Devant le Conseil de sécurité de l’ONU, ce 28 octobre, la cheffe de la Minusca, Valentine Rugwabiza, a tiré la sonnette d’alarme. À deux mois des élections locales, législatives et présidentielle en Centrafrique, elle a averti que les coupes budgétaires décidées par les États-Unis risquent de paralyser la mission de maintien de la paix. « Nous avons déjà réduit de 15 % nos dépenses, ce qui cause des difficultés majeures pour remplir notre mandat », a-t-elle déclaré, appelant au maintien intégral des effectifs face à un plan de réduction qui pourrait supprimer plus d’un tiers du personnel.
Le débat au Conseil de sécurité a mis en évidence une tension croissante entre les contraintes financières et les impératifs de stabilité sur le terrain. Plusieurs membres ont soutenu la position de la diplomate rwandaise, estimant que toute réduction de la Minusca risquerait de fragiliser un pays encore en proie à des violences sporadiques. La mission onusienne compte actuellement plus de 17 000 personnes, dont environ 13 500 soldats, déployés dans un contexte de regain d’insécurité.
À Bangui, le président Faustin-Archange Touadéra a lui-même adressé une lettre au Conseil pour plaider le maintien des effectifs. Son représentant à New York a insisté sur le rôle stabilisateur de la Minusca, qu’il a décrite comme « un rare exemple d’une mission qui rétablit l’espoir ». Le gouvernement craint que le retrait partiel des forces ne compromette la tenue des élections prévues dans deux mois, alors même que plus de 12 millions de dollars manquent encore pour leur organisation.
Les discussions au Conseil ont également mis en lumière les foyers persistants de violence. Dans le sud-est du pays, la milice Zande continue de sévir, tandis que le nord-est reste exposé à des incursions d’hommes armés venus du Soudan. Ces tensions frontalières, combinées à la faiblesse des moyens logistiques, pourraient mettre en péril la sécurité du scrutin et ralentir les efforts de stabilisation entrepris depuis 2014 sous l’égide de l’ONU.
La Russie, soutenue par plusieurs membres non permanents du Conseil, a estimé que « la mission ne doit pas devenir l’otage de la situation financière de l’ONU ». Ce consensus relatif autour du maintien de la Minusca contraste toutefois avec les réticences américaines, attachées à la discipline budgétaire onusienne. Le renouvellement du mandat de la mission, prévu en novembre, sera un test crucial pour l’engagement international en Centrafrique, à un moment où la stabilité du pays dépend encore largement de la présence de l’ONU.
Derrière ce débat budgétaire se joue en réalité la crédibilité même du système onusien dans la gestion des crises africaines.
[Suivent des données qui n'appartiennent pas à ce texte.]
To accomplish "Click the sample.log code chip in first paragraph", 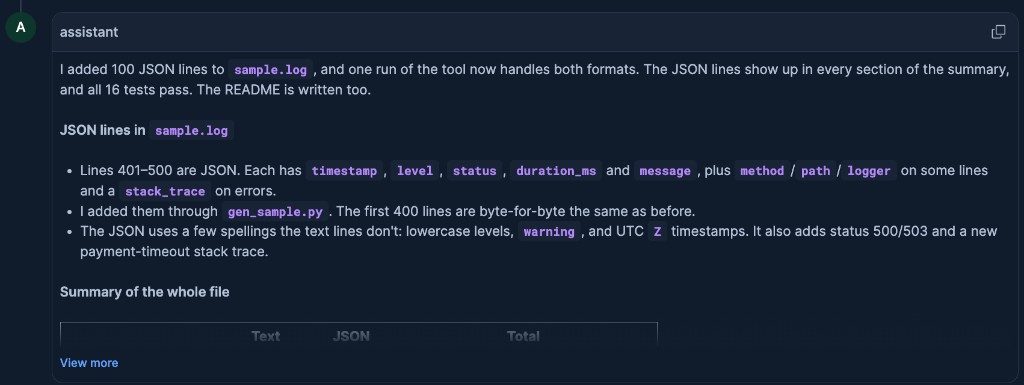I will pyautogui.click(x=270, y=70).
Si la Minusca venait à réduire ses effectifs, le risque d’un retour en arrière sécuritaire serait réel, dans un pays où l’État peine encore à s’imposer sur tout le territoire. Le vote de novembre au Conseil de sécurité dira si la communauté internationale choisit de maintenir son soutien à une Centrafrique encore fragile ou de céder à la logique des économies comptables au détriment de la paix.